According to Schmidt et al., among different patients with acute temporal arteritis and concomitant visual symptoms, unlike for TAB, there was no correlation between the findings of TAs US and the occurrence and severity of eye involvement in newly diagnosed, active GCA. US identifies edematous wall swelling, whereas histology displays cell infiltrates and granulomas. Visual complications appeared less frequently if proximal arm large-vessel GCA was present. (axillary arteries were affected)
[28].
For this reason, and because ophthalmological complications are frequent in GCA, we always have to exam by duplex ultrasonography the orbital (retro-bulbar) vessels in patients with known GCA or in cases of unilateral, acute, painless, and severe loss of vision
[9][18][19][20][21][22][23][24][25].
3. Conclusions
US represents a first-line diagnostic investigation for patients presenting with clinical features and biologic data suggesting GCA, taking into account that US has a high sensitivity for identifying the dark halo sign (which represents vessel wall thickening) in the case of a segmental inflammation of large/medium arteries.
For this reason, in our department, US represents a safe and reliable alternative to TAB as a point of care diagnostic tool in the diagnosis of temporal arteritis, or large vessels GCA.

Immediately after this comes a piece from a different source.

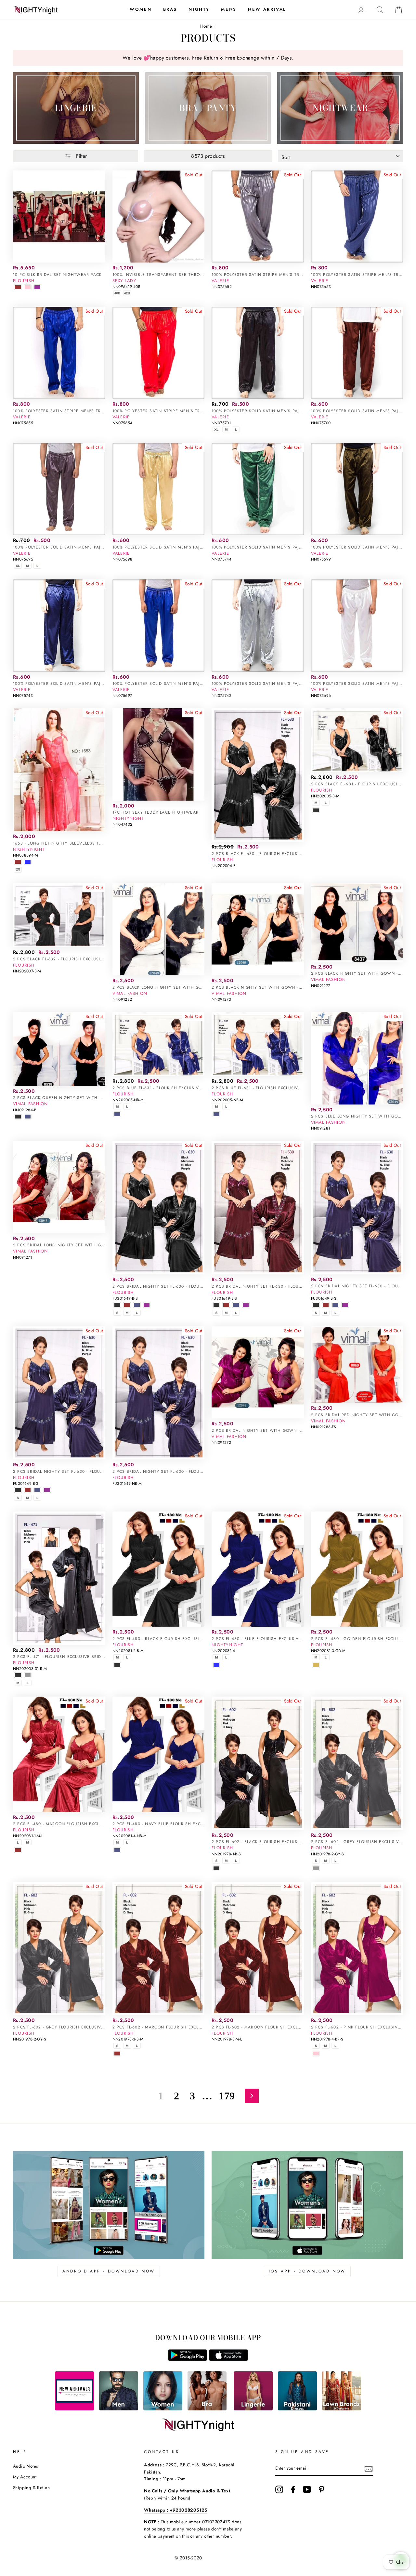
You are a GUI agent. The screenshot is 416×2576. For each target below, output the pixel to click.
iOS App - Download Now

A significant percentage of patients with GCA detected by TAB present ophthalmological features, consisting especially in arteritic form of anterior ischemic optic neuropathy, or central retinal artery thrombotic occlusion.
In acute unilateral CRAO, Color Doppler ultrasonography of the retrobulbar vessels observes a severely diminished or absent blood flow in the
central retinal artery (CRA
) of the clinically affected eye, with the normal flow in the homolateral PCAs and OA.
In acute unilateral A
rteritic AION (A-AION
), Color Doppler ultrasonography of the retrobulbar vessels reveals a severely diminished or absent blood flow in the PCAs of the clinically affected eye, with normal flow in the homolateral CRA and OA.
Color Doppler US of intraorbital arteries in NA-AION indicates that velocities and RI in PCAs are generally preserved in the clinically affected eye.